In this lesson students will be using their knowledge of modeling the addition of fraction to move into using equations to add fractions. Students begin with a number talk and then move into a task requiring them to use manipulatives to determine the missing addend of benchmark fractions to get to the sum of one. The lesson closes with an online interactive game that practices adding fractions.
The number talk for this lesson is 3/4 + 1/2. I display the problem on the board and have the students think silently for a minute or two and then have them discuss strategies with their neighbor. After about a few minutes I open the floor up to a whole group discussion on what they notice about the display and strategies for solving(MP 2).
I then change the discussion over a review of the ‘I Can’ statements we have covered so far in this unit. I highlight the last one because it is what we focused on in the previous lesson and the students will be practicing it again in today’s lesson.
I can explain the relationship between a part and whole.
I can create a model of a fraction.
I can create and identify equivalent fractions.
I can add fractions with unlike denominators.
The students will be completing a lily pad game board type worksheet to practice adding fractions. This is an activity called Leapfrog Fractions I found on the Inside Mathematics website in which students need to help each frog get to the lily pad by finding the missing addend to get a sum of one.
I have students use the fraction piece model sets to aid them in helping each frog get to the lily pad(MP 4). I also explain to students that after creating a model using the fraction pieces to solve the lily pad problem their challenge is to write an equation or number model for what their model is showing. Additionally, I challenge them to come up with another model for each frog once they are finished(MP 4 and 5). This allows the faster students an extension to their work and the slower students an opportunity to take their time creating the model and writing the equation.

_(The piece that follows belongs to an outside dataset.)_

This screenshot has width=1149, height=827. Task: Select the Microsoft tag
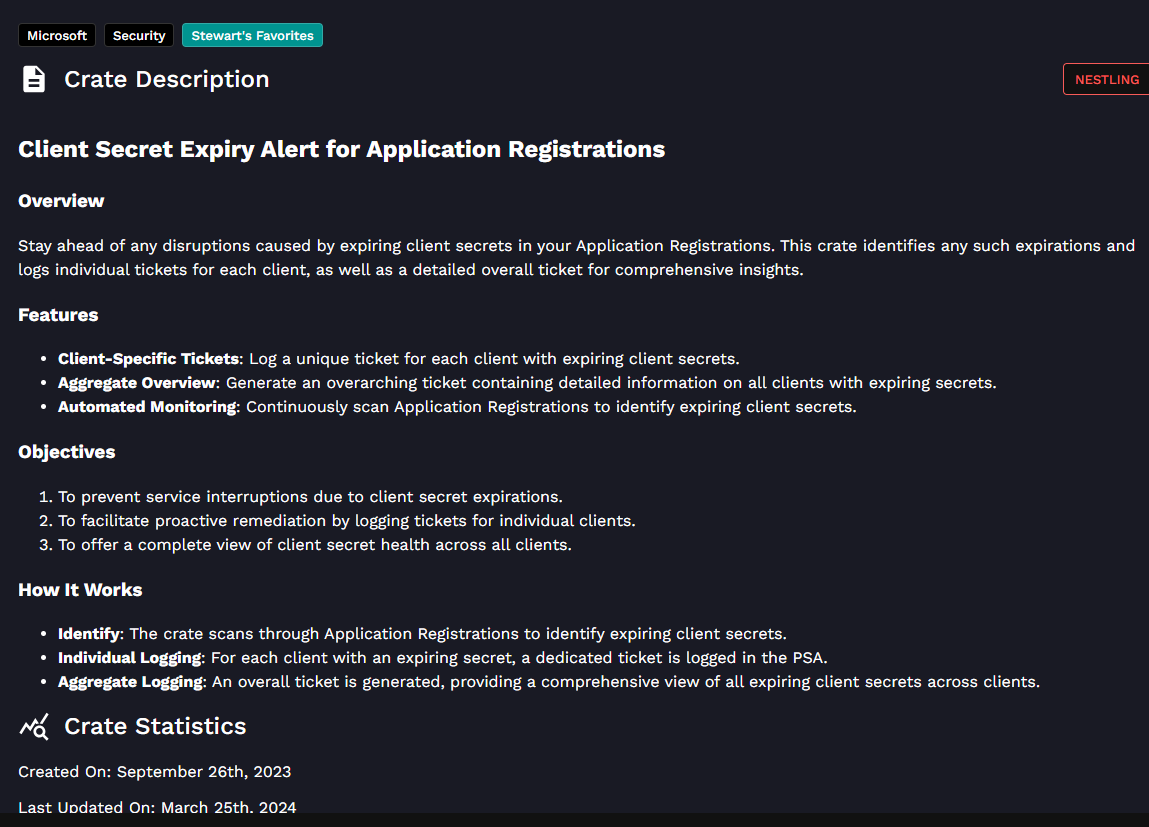57,35
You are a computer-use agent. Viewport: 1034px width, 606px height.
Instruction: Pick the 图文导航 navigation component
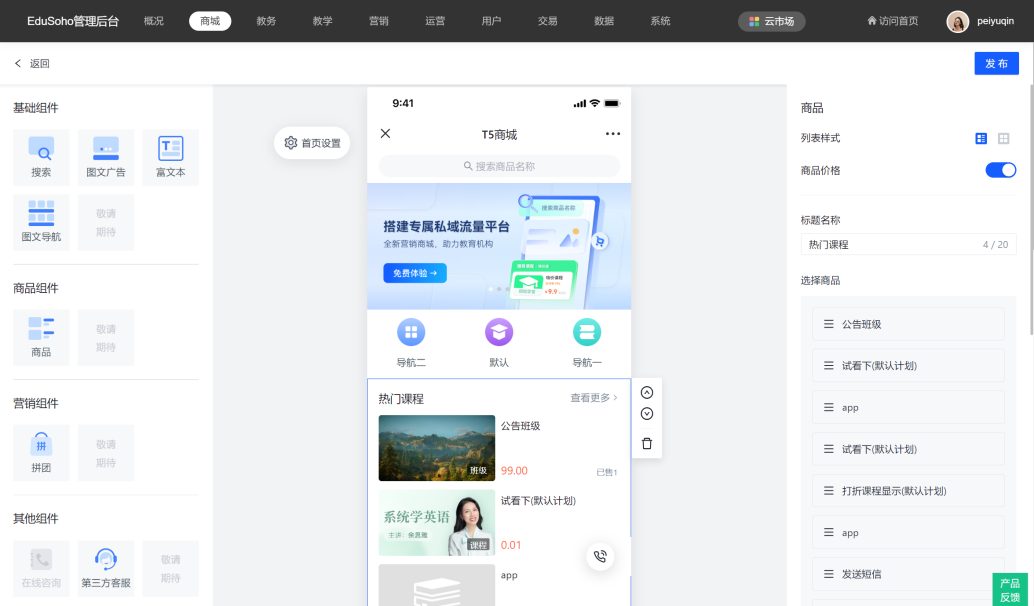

To wrap up today’s lesson I found a great interactive that is an off shoot of Fruit Ninja called Fruit Shoot Fractions Addition. There are multiple levels for the students as well. The first level is adding two fractions with like denominators. The second level has three addends with the same denominator. And for a challenge the third level has unlike denominators. Students can also choose between a timed mode or a relaxed mode. It’s actually a pretty fun game with the added bonus of practice math skills.